### Required action
What is the count of lines below that include "start"? Reply with nothing else.

[Records from a data collection]
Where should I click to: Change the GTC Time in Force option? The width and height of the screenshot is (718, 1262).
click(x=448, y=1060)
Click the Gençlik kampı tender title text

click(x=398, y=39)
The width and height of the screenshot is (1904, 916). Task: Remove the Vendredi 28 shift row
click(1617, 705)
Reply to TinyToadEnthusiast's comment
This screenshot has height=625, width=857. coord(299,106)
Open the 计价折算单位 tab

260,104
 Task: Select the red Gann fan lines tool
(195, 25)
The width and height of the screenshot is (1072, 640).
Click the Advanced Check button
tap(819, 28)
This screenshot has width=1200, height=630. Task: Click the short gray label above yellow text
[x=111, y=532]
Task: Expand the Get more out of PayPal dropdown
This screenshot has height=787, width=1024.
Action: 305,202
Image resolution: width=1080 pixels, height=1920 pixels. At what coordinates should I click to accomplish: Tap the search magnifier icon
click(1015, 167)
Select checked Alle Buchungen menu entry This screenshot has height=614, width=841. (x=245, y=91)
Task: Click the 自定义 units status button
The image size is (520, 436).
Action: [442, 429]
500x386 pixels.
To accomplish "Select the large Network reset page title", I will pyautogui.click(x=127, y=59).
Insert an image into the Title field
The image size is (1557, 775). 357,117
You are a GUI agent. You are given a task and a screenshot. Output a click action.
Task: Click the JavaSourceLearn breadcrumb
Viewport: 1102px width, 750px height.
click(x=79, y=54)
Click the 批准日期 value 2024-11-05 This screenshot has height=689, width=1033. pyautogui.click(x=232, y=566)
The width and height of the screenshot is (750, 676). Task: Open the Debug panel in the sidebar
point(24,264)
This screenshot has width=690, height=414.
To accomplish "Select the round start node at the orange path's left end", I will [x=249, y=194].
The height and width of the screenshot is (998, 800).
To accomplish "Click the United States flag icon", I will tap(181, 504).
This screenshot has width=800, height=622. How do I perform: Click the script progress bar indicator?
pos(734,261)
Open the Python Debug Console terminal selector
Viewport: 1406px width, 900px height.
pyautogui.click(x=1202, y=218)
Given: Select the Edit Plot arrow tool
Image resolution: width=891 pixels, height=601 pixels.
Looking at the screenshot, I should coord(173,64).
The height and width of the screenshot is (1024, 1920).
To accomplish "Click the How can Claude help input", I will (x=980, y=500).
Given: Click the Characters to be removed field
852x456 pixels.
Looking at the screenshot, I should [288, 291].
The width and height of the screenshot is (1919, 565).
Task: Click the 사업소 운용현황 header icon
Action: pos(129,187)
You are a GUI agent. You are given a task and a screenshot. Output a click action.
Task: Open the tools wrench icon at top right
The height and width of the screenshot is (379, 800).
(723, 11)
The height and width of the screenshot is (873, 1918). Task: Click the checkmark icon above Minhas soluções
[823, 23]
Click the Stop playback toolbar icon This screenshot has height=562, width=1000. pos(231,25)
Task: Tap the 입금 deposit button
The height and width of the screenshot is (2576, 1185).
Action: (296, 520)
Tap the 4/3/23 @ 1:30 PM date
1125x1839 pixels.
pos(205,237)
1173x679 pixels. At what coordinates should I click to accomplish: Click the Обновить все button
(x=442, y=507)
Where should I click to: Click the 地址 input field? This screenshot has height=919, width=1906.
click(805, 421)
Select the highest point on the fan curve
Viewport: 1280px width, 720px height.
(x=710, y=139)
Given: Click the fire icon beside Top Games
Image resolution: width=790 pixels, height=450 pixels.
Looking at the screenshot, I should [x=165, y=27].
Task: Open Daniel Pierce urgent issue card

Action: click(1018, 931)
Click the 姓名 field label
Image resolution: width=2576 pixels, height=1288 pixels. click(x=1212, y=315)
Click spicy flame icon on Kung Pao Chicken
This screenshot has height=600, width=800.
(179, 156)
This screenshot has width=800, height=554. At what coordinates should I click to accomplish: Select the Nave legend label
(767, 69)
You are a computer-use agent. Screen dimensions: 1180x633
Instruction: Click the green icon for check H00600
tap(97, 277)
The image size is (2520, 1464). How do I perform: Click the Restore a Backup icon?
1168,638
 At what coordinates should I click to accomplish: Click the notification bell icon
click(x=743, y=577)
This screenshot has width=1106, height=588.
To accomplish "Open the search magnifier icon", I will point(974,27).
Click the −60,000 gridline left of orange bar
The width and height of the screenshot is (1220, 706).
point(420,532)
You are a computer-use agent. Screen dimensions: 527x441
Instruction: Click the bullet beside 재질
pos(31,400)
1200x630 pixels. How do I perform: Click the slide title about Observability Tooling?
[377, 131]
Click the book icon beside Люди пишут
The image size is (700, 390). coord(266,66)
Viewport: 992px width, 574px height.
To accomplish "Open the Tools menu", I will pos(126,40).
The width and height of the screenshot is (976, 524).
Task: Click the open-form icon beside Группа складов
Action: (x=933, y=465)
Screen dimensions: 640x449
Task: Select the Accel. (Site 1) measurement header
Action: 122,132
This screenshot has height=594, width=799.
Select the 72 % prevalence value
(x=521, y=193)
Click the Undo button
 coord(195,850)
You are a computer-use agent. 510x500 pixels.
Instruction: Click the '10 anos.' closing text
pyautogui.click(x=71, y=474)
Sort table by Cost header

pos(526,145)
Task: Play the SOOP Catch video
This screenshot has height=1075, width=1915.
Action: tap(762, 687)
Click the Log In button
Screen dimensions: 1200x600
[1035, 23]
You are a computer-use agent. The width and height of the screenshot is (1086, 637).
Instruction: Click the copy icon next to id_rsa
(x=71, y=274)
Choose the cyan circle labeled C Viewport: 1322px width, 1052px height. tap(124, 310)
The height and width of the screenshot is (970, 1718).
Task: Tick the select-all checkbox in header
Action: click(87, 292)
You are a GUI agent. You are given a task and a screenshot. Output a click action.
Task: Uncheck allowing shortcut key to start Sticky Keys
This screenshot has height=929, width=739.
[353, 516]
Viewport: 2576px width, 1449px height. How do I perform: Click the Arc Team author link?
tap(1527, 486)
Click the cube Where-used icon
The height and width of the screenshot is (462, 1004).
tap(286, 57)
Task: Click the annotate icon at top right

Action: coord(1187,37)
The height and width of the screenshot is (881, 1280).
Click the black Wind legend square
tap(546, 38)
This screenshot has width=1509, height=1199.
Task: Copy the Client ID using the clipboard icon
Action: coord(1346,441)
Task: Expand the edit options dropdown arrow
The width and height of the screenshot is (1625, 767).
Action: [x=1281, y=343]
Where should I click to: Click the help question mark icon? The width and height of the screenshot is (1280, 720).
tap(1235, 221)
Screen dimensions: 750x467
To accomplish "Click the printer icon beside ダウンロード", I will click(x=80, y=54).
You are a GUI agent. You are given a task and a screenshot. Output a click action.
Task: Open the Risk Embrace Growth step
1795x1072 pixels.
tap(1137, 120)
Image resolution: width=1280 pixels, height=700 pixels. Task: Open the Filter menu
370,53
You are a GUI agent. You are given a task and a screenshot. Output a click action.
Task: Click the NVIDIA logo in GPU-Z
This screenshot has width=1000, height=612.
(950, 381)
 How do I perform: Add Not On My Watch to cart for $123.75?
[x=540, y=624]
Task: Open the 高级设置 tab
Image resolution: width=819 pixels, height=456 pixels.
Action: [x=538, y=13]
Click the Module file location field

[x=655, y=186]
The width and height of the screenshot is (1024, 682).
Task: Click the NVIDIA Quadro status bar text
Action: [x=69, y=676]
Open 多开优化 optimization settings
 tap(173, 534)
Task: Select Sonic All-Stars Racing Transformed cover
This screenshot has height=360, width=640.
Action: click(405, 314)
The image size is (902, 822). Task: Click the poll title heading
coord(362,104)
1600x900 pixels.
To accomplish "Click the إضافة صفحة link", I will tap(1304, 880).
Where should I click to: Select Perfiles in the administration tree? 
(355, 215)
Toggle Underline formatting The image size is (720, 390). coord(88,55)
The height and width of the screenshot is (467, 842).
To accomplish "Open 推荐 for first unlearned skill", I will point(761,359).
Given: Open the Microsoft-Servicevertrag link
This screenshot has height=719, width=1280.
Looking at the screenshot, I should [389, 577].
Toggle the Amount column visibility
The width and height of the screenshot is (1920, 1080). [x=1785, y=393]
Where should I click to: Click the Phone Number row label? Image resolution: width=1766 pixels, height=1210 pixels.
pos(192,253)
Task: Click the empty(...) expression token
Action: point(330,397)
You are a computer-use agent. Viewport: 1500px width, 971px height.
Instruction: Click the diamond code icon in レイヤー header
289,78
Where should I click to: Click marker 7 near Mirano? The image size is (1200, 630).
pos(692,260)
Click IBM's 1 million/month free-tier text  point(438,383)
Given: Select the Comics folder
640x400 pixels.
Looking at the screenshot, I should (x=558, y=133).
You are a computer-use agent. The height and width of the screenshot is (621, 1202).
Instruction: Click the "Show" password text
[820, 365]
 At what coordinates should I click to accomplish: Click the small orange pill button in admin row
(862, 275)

### Solution for this problem
2